#### Work to be completed
Set down each of the records below exactly as it reads. No pictures go into the copy.

*** Opening of Extracted data ***

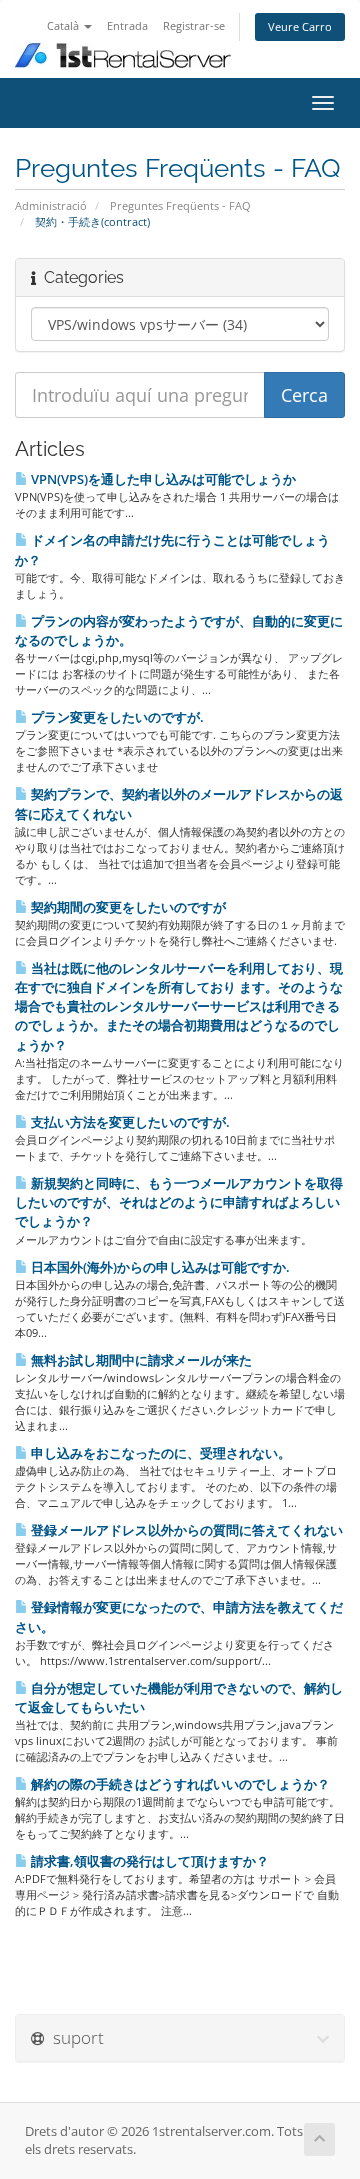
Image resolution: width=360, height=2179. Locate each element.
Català (64, 25)
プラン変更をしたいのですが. (116, 717)
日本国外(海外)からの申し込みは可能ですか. (159, 1267)
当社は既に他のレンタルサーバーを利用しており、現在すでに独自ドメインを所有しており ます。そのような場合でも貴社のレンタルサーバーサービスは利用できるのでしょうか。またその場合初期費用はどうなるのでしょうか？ (179, 1006)
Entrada (127, 25)
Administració (51, 205)
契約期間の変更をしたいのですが (127, 907)
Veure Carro (300, 26)
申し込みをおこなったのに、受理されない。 (159, 1453)
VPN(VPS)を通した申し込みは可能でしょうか (162, 479)
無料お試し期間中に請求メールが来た (140, 1360)
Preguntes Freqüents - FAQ (180, 205)
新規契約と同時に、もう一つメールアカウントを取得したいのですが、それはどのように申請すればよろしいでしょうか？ (179, 1202)
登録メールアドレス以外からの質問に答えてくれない (185, 1530)
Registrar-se (194, 25)
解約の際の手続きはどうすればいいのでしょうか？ (179, 1784)
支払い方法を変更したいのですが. (129, 1122)
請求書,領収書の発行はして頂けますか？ (148, 1861)
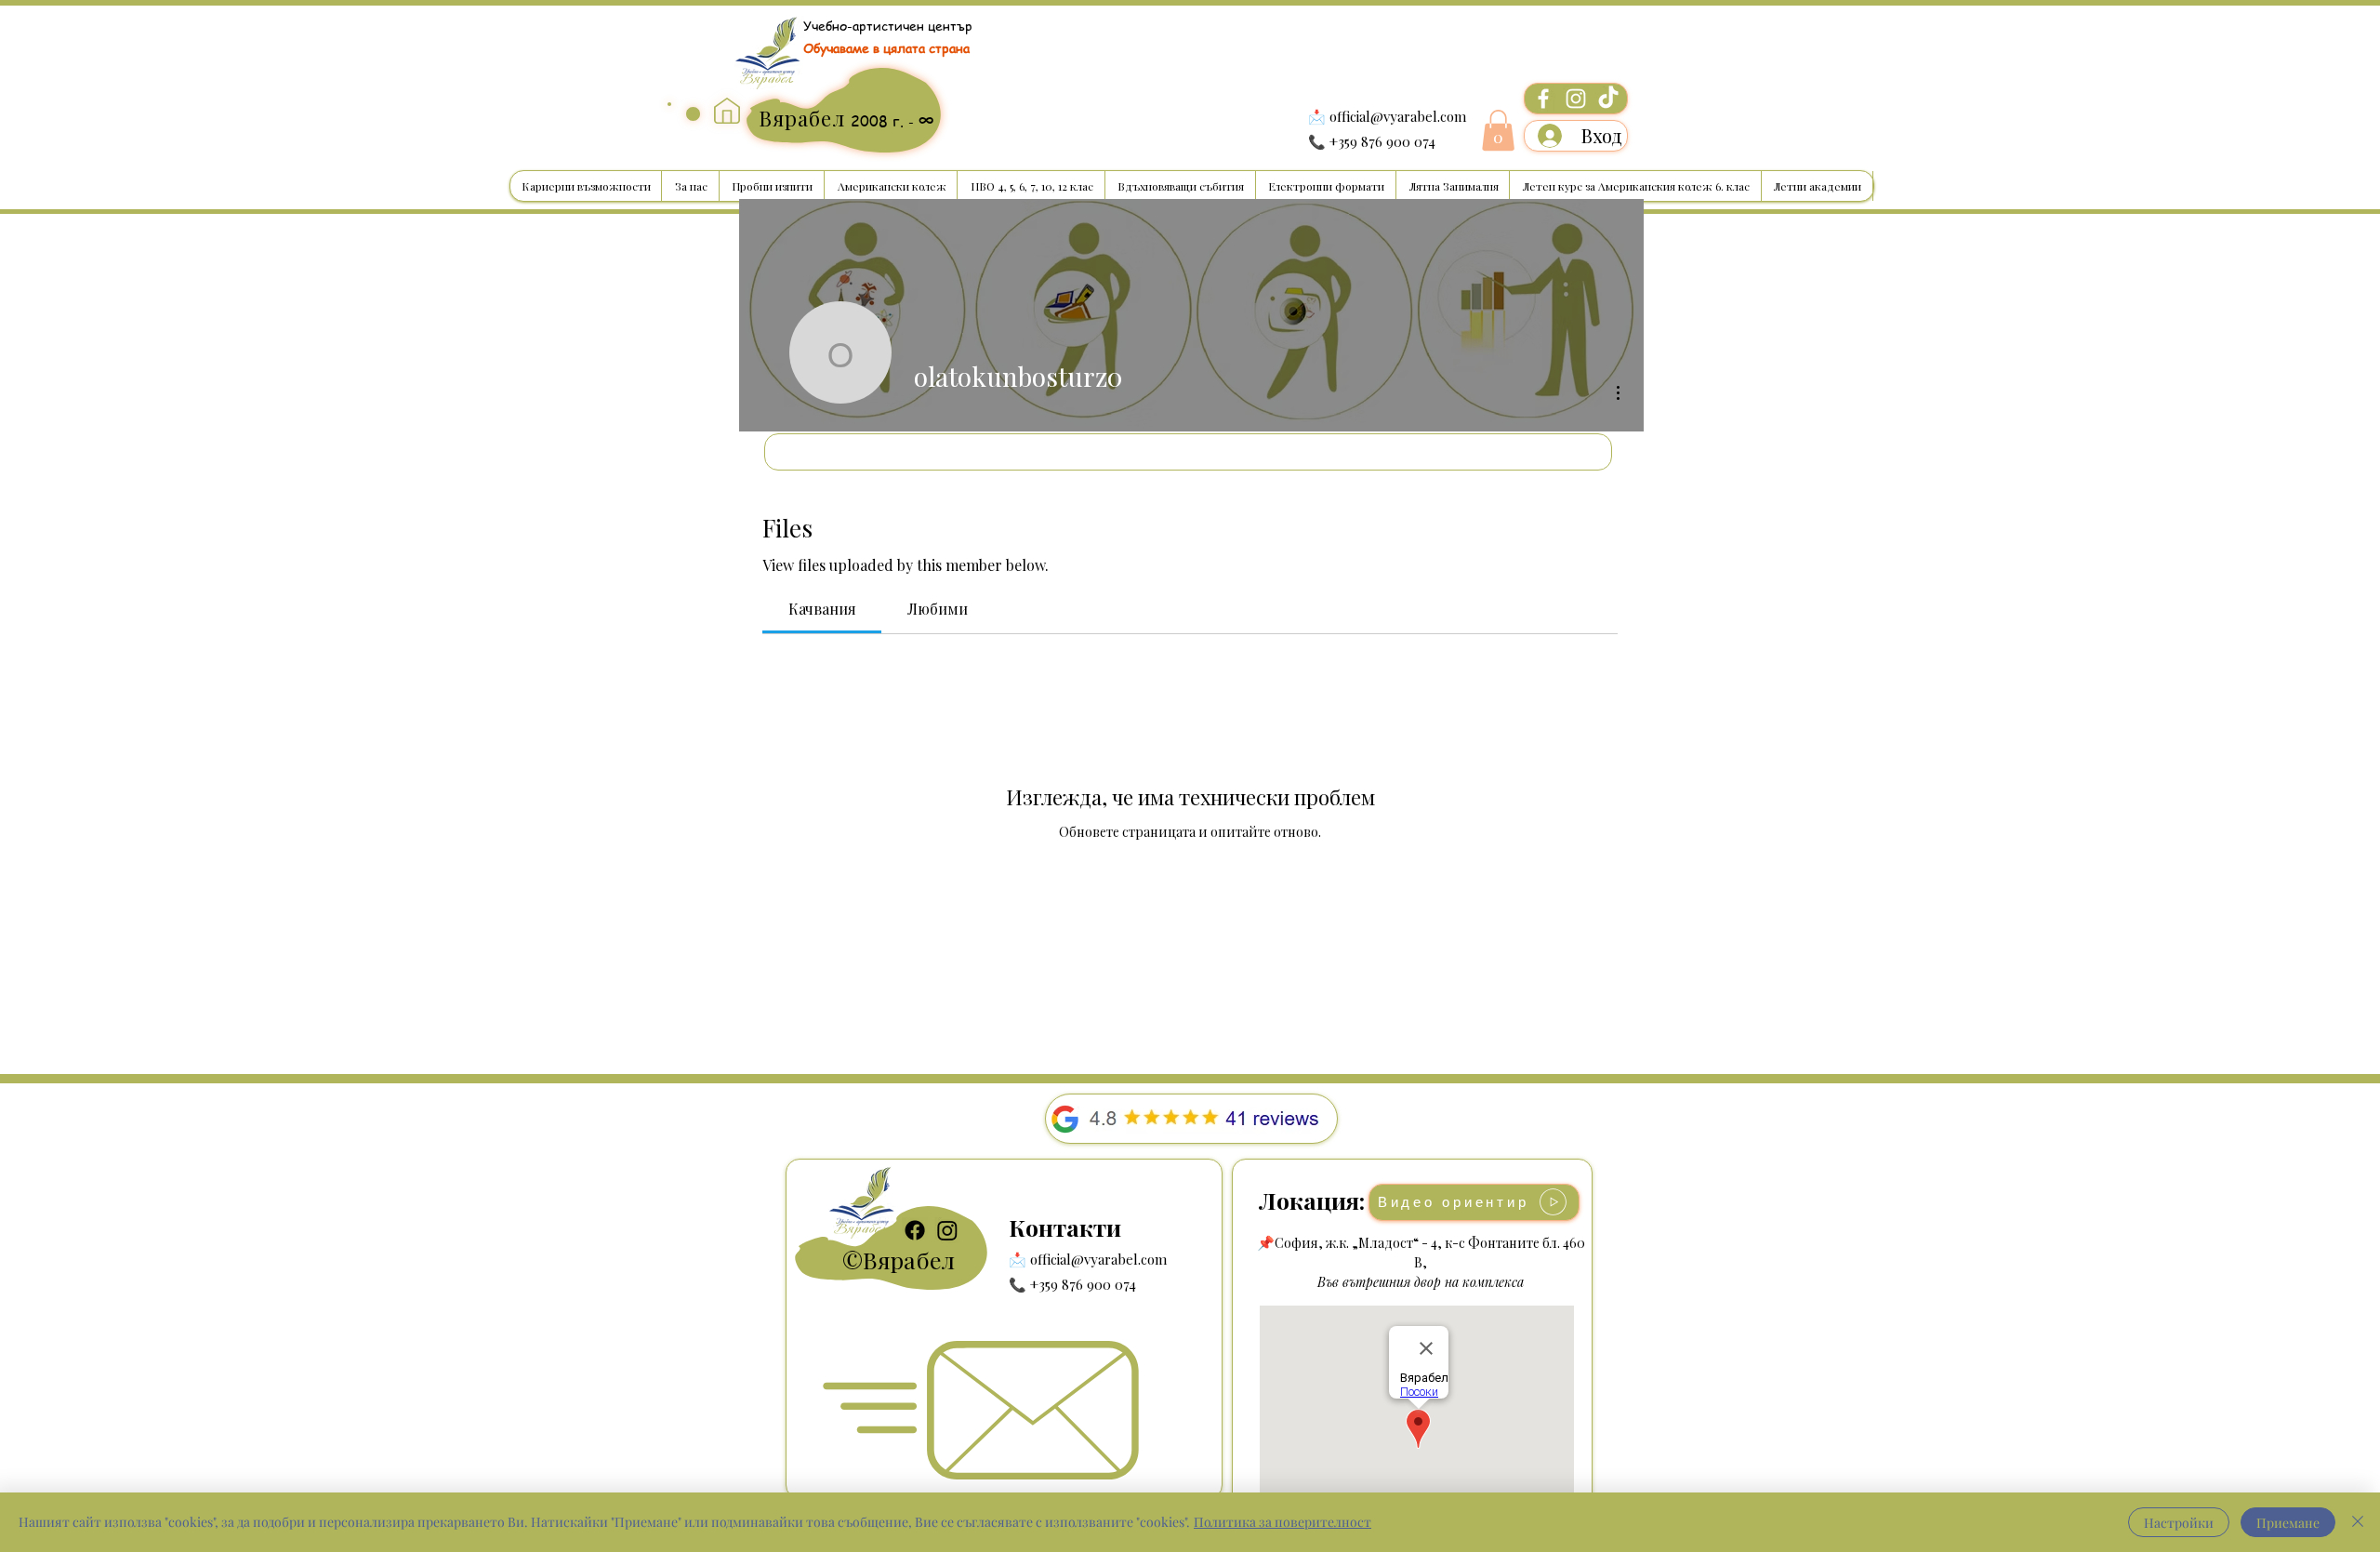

*** Close of Extracted data ***

#### Output for this exercise
Image resolution: width=360, height=2179. Locate each element.
Català (64, 25)
プラン変更をしたいのですが. (116, 717)
日本国外(海外)からの申し込みは可能ですか. (159, 1267)
当社は既に他のレンタルサーバーを利用しており、現在すでに独自ドメインを所有しており ます。そのような場合でも貴社のレンタルサーバーサービスは利用できるのでしょうか。またその場合初期費用はどうなるのでしょうか？ (179, 1006)
Entrada (127, 25)
Administració (51, 205)
契約期間の変更をしたいのですが (127, 907)
Veure Carro (300, 26)
申し込みをおこなったのに、受理されない。 (159, 1453)
VPN(VPS)を通した申し込みは可能でしょうか (162, 479)
無料お試し期間中に請求メールが来た (140, 1360)
Preguntes Freqüents - FAQ (180, 205)
新規契約と同時に、もう一つメールアカウントを取得したいのですが、それはどのように申請すればよろしいでしょうか？ (179, 1202)
登録メールアドレス以外からの質問に答えてくれない (185, 1530)
Registrar-se (194, 25)
解約の際の手続きはどうすればいいのでしょうか？ (179, 1784)
支払い方法を変更したいのですが. (129, 1122)
請求書,領収書の発行はして頂けますか？ (148, 1861)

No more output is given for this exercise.